Он кивает, и его глаза серьёзны, полны понимания.
— Красный — стоп, — повторяет он, будто заучивая важное правило. — Понял.
— И, Роланд? — я снова поворачиваюсь к нему, и вода плещется у меня за спиной. — В следующий раз, когда захочешь попробовать что-то… новое, что-то, что видел у других, сначала скажи мне. Обсудим. Общение — это важно. Это то, что отличает нас от них.
Его губы медленно изгибаются в лёгкую, почти неуловимую улыбку, в которой есть и надежда, и что-то похожее на облегчение.
— Будет… следующий раз? — спрашивает он, и в его голосе слышится неуверенность, почти робость, которая так контрастирует с его внешностью.
Я улыбаюсь в ответ, чувствуя, как моё сердце делает странное, трепещущее движение в груди — не страх, не отвращение, а что-то новое, что-то тёплое и опасное одновременно.

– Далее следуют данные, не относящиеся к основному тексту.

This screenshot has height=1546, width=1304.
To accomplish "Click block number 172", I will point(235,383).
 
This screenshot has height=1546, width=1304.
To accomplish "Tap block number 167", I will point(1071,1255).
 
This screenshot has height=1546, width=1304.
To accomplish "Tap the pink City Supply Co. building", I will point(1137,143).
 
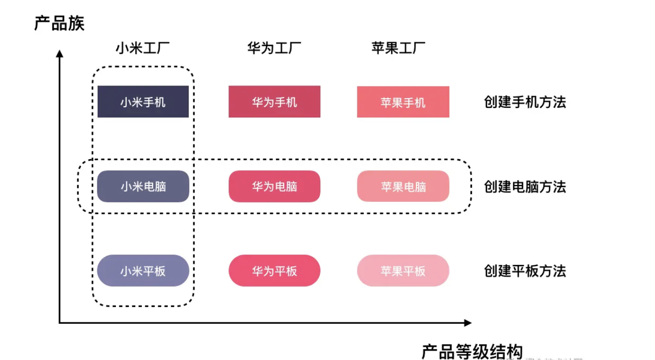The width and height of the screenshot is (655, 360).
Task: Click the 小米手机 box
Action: point(143,102)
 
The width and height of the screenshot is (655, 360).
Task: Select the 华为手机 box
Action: point(274,102)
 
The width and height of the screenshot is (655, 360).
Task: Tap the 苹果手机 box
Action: point(403,102)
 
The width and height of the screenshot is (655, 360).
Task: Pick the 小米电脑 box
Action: point(143,186)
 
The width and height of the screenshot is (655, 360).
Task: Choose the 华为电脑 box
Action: point(274,186)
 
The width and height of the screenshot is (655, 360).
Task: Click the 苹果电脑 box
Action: point(403,186)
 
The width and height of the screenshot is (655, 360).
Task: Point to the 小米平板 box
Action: point(143,271)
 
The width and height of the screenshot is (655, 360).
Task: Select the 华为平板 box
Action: point(274,271)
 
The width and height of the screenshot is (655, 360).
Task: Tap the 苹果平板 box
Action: point(403,271)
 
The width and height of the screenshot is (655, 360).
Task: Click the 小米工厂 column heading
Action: point(142,48)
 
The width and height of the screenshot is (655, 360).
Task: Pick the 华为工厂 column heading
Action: point(274,48)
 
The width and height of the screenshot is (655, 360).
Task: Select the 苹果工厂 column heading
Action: point(398,48)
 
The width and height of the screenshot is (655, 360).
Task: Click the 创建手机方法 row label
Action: point(525,102)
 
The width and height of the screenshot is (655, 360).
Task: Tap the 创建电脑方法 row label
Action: point(525,187)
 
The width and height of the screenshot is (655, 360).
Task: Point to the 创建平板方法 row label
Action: point(525,271)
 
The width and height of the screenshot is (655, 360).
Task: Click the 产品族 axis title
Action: point(59,23)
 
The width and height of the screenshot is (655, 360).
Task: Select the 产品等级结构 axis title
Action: point(472,351)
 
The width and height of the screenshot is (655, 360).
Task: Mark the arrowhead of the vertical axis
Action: point(59,53)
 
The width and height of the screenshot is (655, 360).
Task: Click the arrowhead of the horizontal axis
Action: point(467,322)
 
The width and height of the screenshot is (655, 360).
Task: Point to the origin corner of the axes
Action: point(60,322)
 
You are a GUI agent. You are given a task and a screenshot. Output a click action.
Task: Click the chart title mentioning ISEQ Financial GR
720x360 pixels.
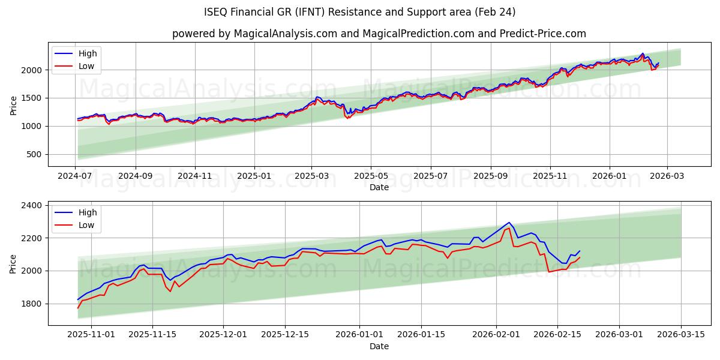(x=360, y=12)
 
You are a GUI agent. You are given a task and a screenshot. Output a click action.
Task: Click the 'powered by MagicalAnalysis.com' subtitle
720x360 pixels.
(x=379, y=34)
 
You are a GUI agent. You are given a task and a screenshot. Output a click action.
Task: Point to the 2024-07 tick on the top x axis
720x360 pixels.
(x=75, y=176)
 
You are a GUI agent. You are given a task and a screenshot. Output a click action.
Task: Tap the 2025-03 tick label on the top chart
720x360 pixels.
(x=311, y=176)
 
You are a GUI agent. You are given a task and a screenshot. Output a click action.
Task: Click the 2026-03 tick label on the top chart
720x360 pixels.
(x=666, y=176)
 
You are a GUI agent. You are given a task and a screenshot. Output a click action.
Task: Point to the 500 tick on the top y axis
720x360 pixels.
(x=34, y=154)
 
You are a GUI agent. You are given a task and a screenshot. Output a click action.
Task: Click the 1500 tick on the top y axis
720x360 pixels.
(x=31, y=98)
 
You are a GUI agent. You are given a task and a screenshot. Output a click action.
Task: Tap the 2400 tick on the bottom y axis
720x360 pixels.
(x=31, y=205)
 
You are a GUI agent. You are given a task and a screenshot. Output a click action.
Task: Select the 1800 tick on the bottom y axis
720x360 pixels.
(x=31, y=304)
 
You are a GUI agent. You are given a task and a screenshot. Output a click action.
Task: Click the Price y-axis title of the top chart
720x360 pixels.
(x=13, y=106)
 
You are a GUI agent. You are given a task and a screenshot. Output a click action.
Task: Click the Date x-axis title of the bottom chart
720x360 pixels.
(x=379, y=346)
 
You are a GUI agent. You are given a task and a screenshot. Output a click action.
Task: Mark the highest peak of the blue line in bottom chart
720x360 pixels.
(x=509, y=223)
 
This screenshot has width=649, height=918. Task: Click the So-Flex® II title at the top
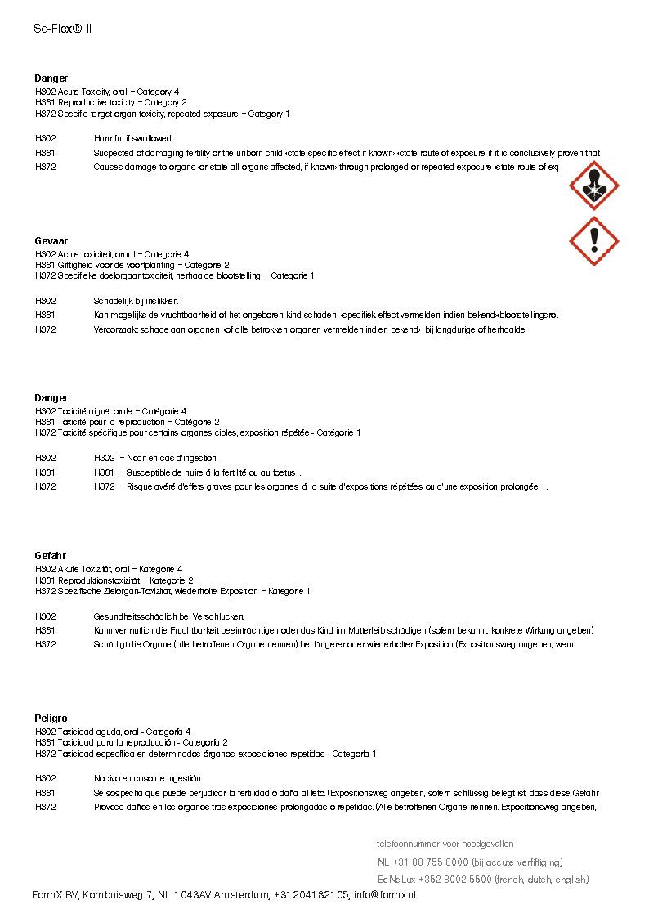click(63, 28)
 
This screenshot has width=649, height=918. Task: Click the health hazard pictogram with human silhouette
click(593, 186)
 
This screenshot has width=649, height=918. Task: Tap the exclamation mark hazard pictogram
click(593, 241)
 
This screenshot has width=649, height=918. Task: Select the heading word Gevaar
click(51, 241)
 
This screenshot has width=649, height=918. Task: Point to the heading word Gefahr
click(50, 556)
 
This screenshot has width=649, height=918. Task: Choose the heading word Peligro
click(51, 719)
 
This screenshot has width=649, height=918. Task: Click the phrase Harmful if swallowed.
click(133, 139)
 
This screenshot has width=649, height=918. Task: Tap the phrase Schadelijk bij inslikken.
click(136, 302)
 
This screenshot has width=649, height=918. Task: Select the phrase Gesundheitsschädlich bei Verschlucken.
click(169, 616)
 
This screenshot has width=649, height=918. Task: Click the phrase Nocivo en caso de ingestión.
click(148, 779)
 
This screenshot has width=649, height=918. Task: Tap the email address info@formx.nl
click(385, 896)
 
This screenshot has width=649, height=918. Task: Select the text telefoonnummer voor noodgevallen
click(445, 844)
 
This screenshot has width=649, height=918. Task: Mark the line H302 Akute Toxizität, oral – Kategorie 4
click(109, 569)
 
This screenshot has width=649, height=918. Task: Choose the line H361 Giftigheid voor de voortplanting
click(132, 265)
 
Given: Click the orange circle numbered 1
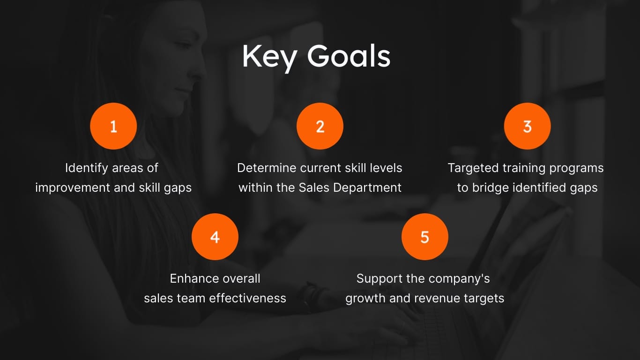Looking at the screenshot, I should point(113,126).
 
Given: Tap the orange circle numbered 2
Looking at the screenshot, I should point(320,126).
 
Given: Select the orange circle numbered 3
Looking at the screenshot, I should point(527,126).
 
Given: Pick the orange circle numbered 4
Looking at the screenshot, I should point(215,237).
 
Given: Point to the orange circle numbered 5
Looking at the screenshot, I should point(424,237).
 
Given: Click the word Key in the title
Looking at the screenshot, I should point(269,57).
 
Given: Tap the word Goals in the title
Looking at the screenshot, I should point(349,56).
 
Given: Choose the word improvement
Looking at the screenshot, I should point(73,188).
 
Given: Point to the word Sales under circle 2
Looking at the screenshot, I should point(314,188).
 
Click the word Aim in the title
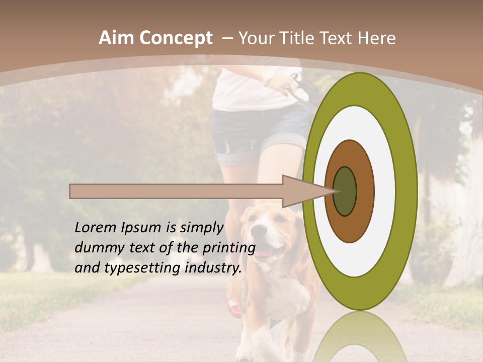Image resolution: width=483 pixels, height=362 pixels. (x=117, y=38)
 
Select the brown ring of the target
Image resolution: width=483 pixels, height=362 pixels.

— Можешь на это рассчитывать, — говорю я тихо, и слова эти звучат как обещание, как начало чего-то, чему ещё нет имени.
И потом, уже про себя, я задаюсь вопросом, который, наверное, будет преследовать меня ещё долго: стоит ли мне бояться того, что я уже тоскую по этому мужчине, по этой смеси боли и нежности, опасности и защиты, что зовётся Роландом? Стоит ли бояться того, что в его объятиях я чувствую себя одновременно и самой живой, и самой близкой к смерти?